## Task requirements:
Rewrite the items below, from the line containing "You are a GUI" through the end of the items, as a two-column CSV with the columns "prompt" and "answer": one row per item, its text and its answer each in a single quoted field with line breaks replaced by spaces. Leave the pictures out.

## Listed entries:
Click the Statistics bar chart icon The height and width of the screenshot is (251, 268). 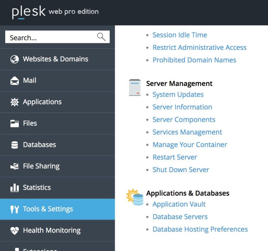[x=15, y=187]
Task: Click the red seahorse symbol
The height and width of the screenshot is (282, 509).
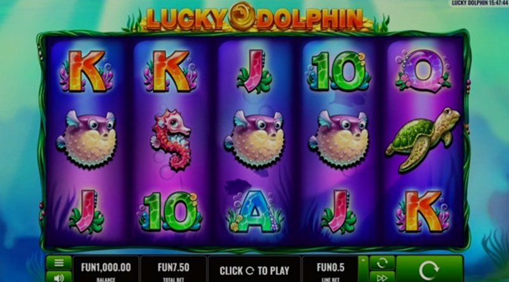Action: (171, 139)
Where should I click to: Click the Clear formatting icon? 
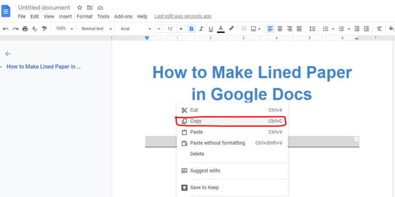[379, 29]
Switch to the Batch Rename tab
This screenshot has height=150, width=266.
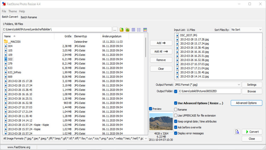(29, 17)
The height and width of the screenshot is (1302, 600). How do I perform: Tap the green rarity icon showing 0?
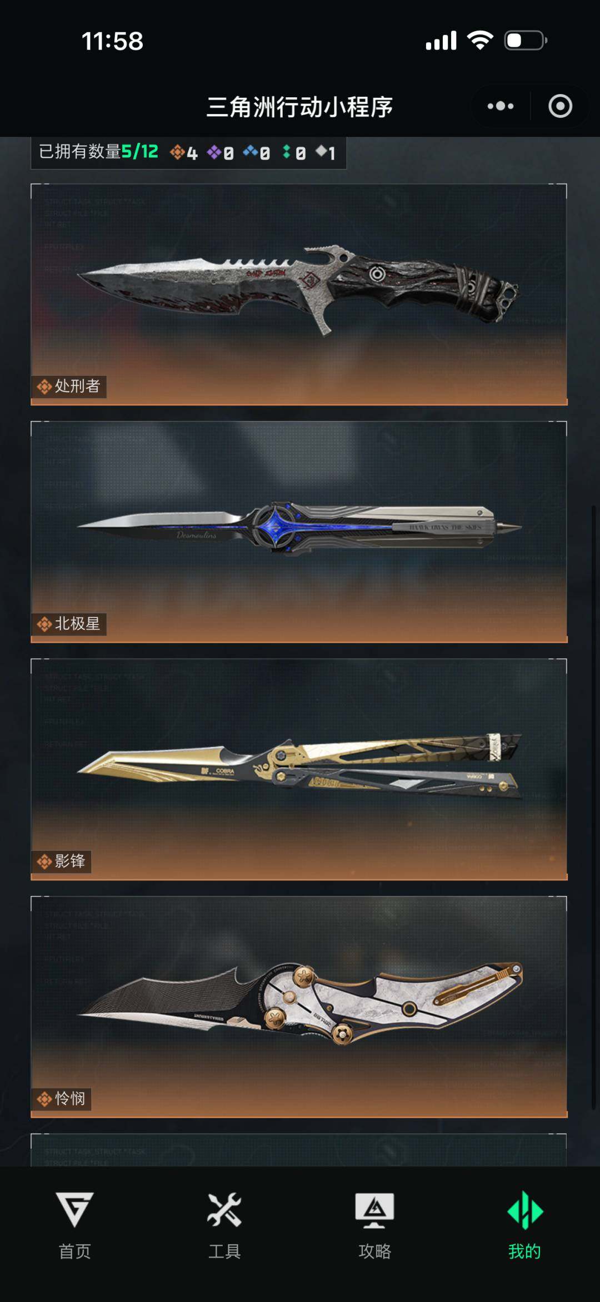point(287,151)
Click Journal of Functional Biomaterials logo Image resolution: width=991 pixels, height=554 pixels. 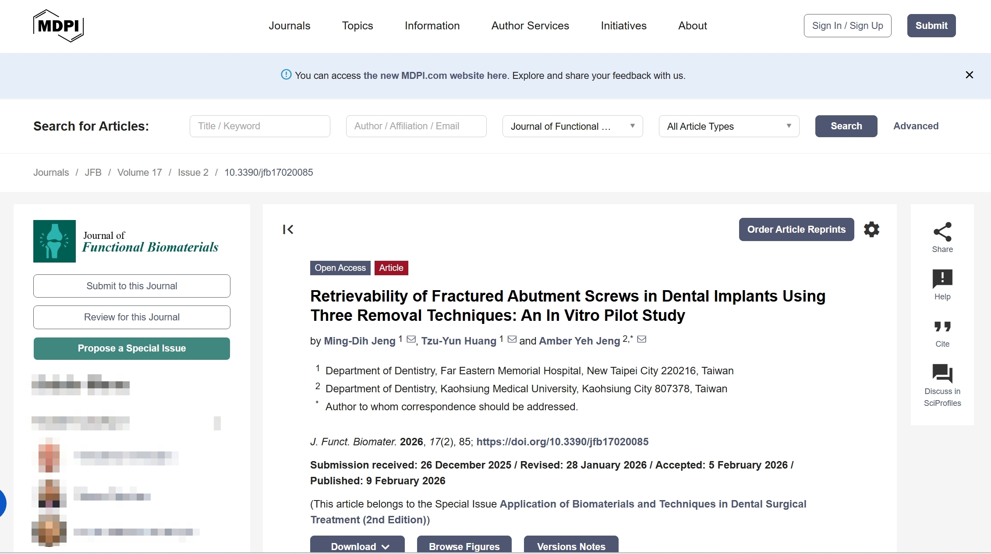point(126,241)
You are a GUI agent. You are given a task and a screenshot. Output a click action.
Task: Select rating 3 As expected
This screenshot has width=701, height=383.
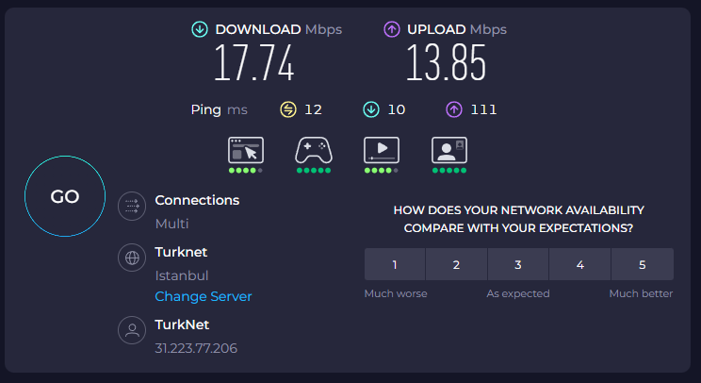pyautogui.click(x=518, y=264)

## The reply:
prompt,answer
"You are a GUI agent. You are given a task and a screenshot. Output a click action. Task: Select rating 3 As expected This screenshot has width=701, height=383.","pyautogui.click(x=518, y=264)"